● Problem details: When you reach the line that contains "Select the Sinch Engage logo", give it back exactly along with each line after it to the end of the entries; skip any pictures.

● Data provided:

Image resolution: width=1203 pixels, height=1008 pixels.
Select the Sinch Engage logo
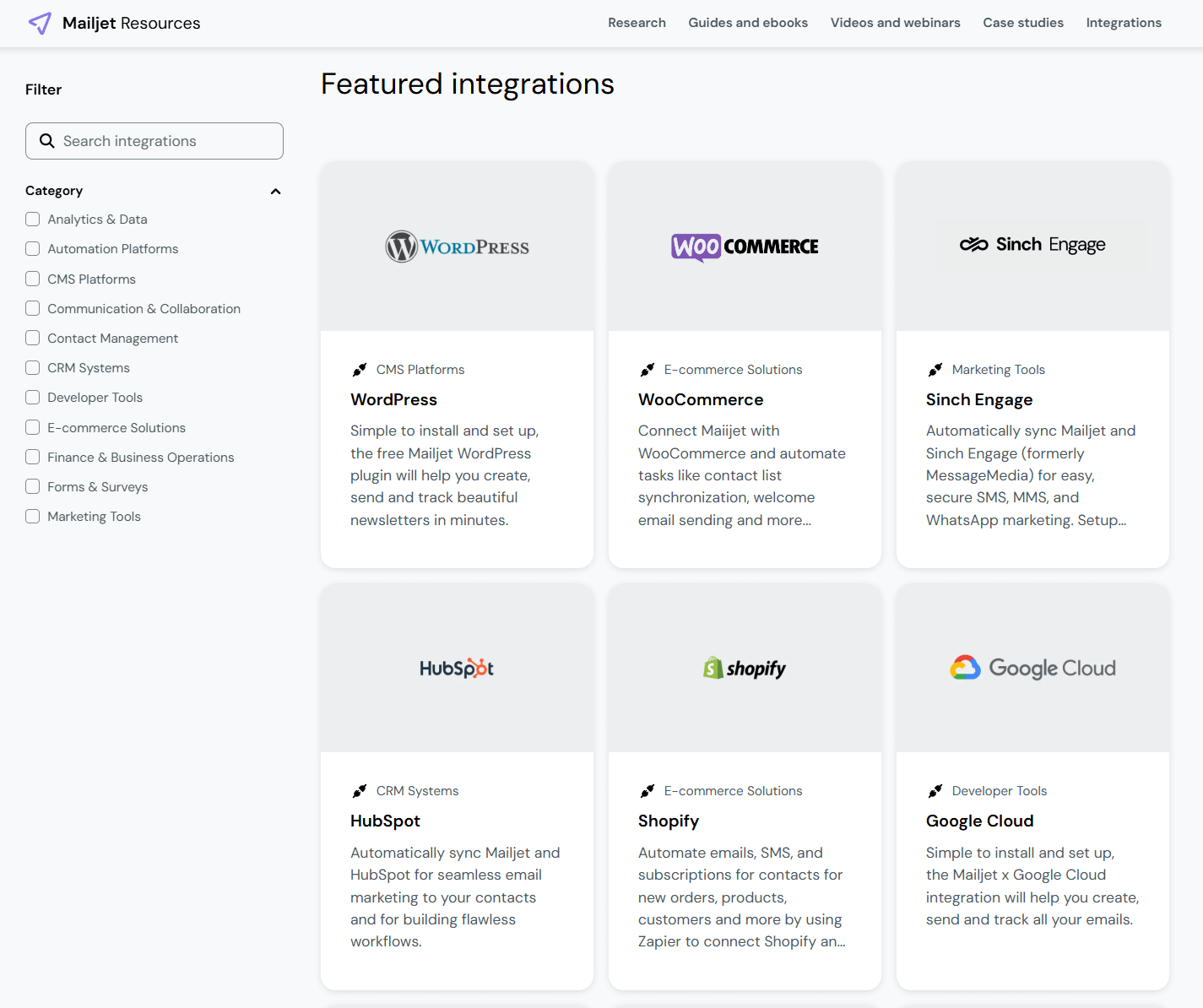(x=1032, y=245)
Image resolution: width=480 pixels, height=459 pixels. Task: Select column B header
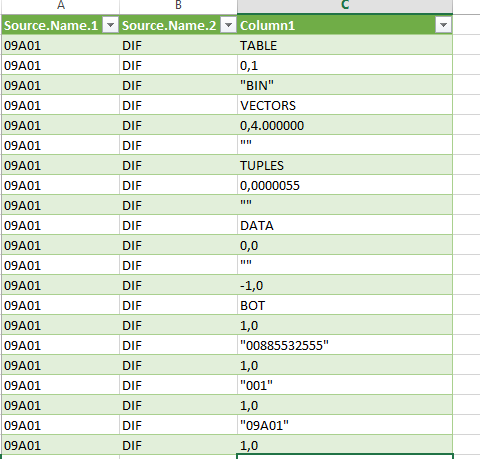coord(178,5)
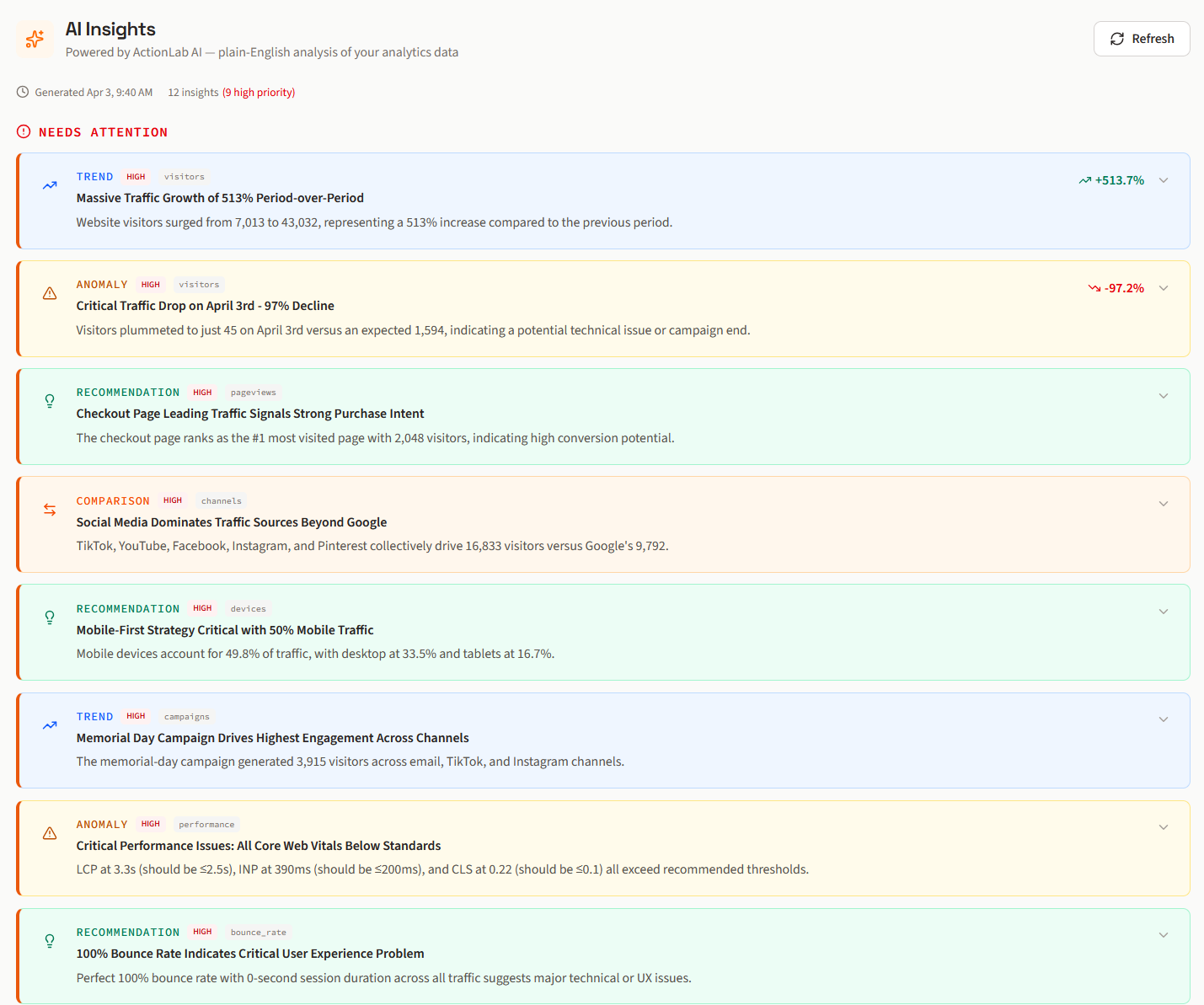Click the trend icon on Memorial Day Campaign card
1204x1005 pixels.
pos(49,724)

● Response area:
Select the Sinch Engage logo
(x=1032, y=245)
Image resolution: width=480 pixels, height=459 pixels. Task: Select column B header
coord(178,5)
Click the trend icon on Memorial Day Campaign card
1204x1005 pixels.
pos(49,724)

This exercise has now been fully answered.